Brian Saylor, PhD, MPH

Stacy L. Smith, MFA

 

Program Description: The Parent Networks program was initiated by Mayor Rick Mystrom based on his belief that parents are the only force large enough and caring enough to turn back the disturbing rising tide of juvenile crime in Anchorage. Parent Networks encourage parents to get to know their children’s friends and their children’s friend’s parents to create natural and vital communication links, to form support networks, and to discuss issues of crime and safety with other parents.

 

These communication links are certainly not sophisticated. Originally, in a few pilot tests, brochures containing a blank telephone list were distributed to the parents of Anchorage high school students.
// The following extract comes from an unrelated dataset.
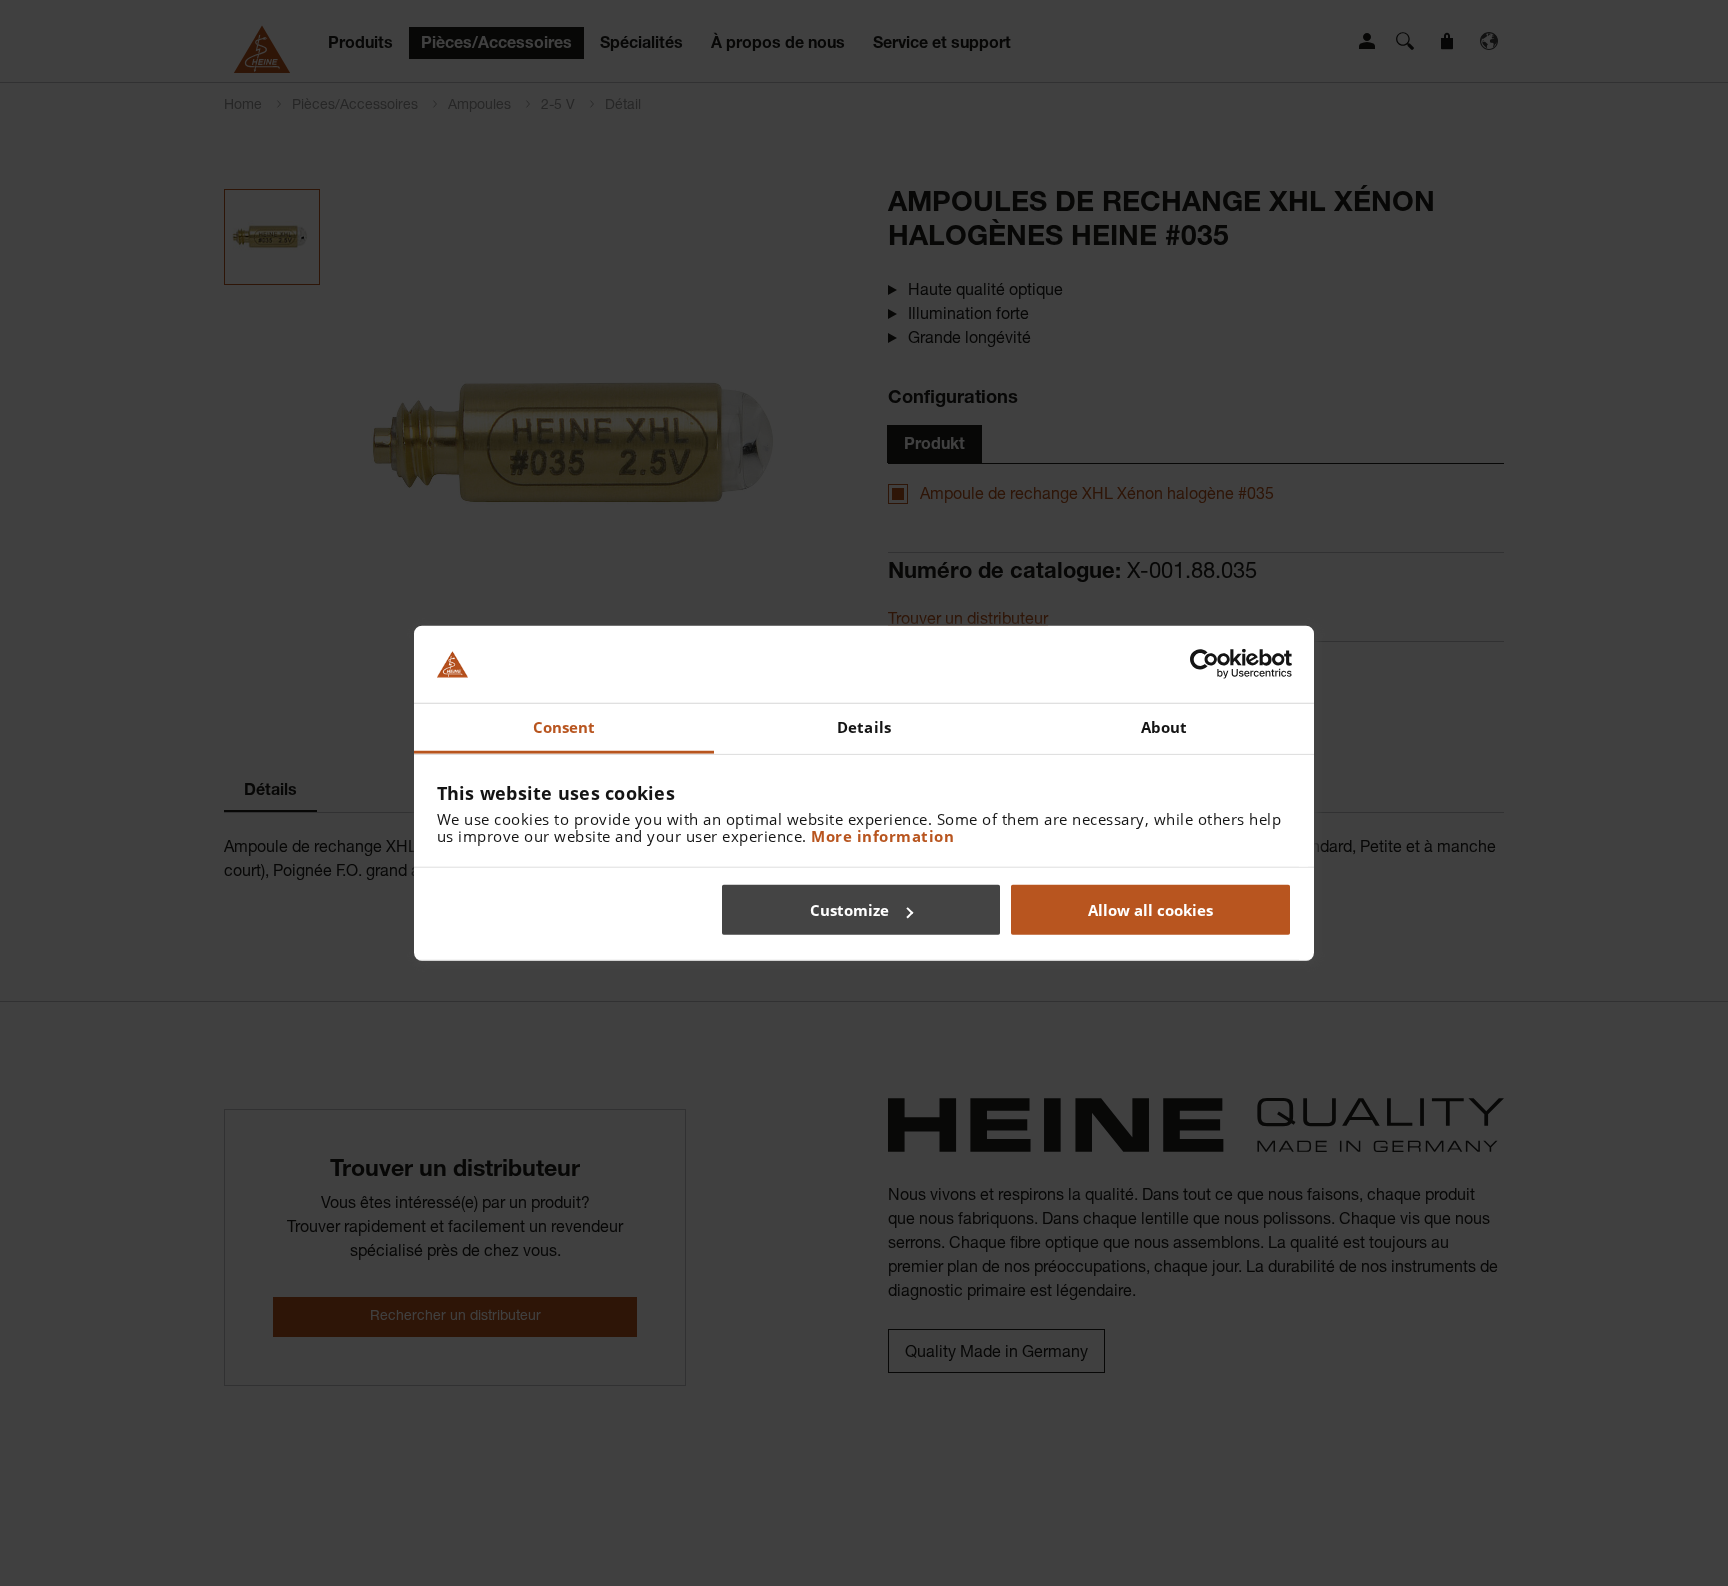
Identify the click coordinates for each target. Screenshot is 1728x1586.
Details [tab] (864, 727)
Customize (849, 910)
Soon, the program took off like a wild fire, and parents from schools throughout the district were requesting these brochures.

 

Purpose of the StudyThe objective of this evaluation is to learn what factors contributed toward the immediate success of this program, and to identify program improvements to sustain the current high level of enthusiasm. 
Through the combined perceptions of focus group members, the evaluators can gather the raw material needed to identify the major attributes of the Parent Networks Program that have gained popularity with the Anchorage community. The information from these focus groups will provide the basis for developing ways to monitor the growth and effectiveness of the Parent Networks Program.

 

Methodology: The qualitative methods, used in the initial evaluation of the Parent Networks Program, are often more appropriate than quantitative methods during the early stages of an evaluation of a new program. Collecting qualitative data using "naturalistic inquiry" methods allows the important analytic dimensions to emerge from patterns found in the program, without presupposing in advance what these important dimensions will be. This permits the evaluator to make sense of the situation without imposing preexisting expectations.

 

The use of qualitative methods is especially important for evaluating the Parent Networks Program because the specific goals and outcomes of the project are ill-defined. It is uncertain why it has attained such high visibility and perceived success early in its development.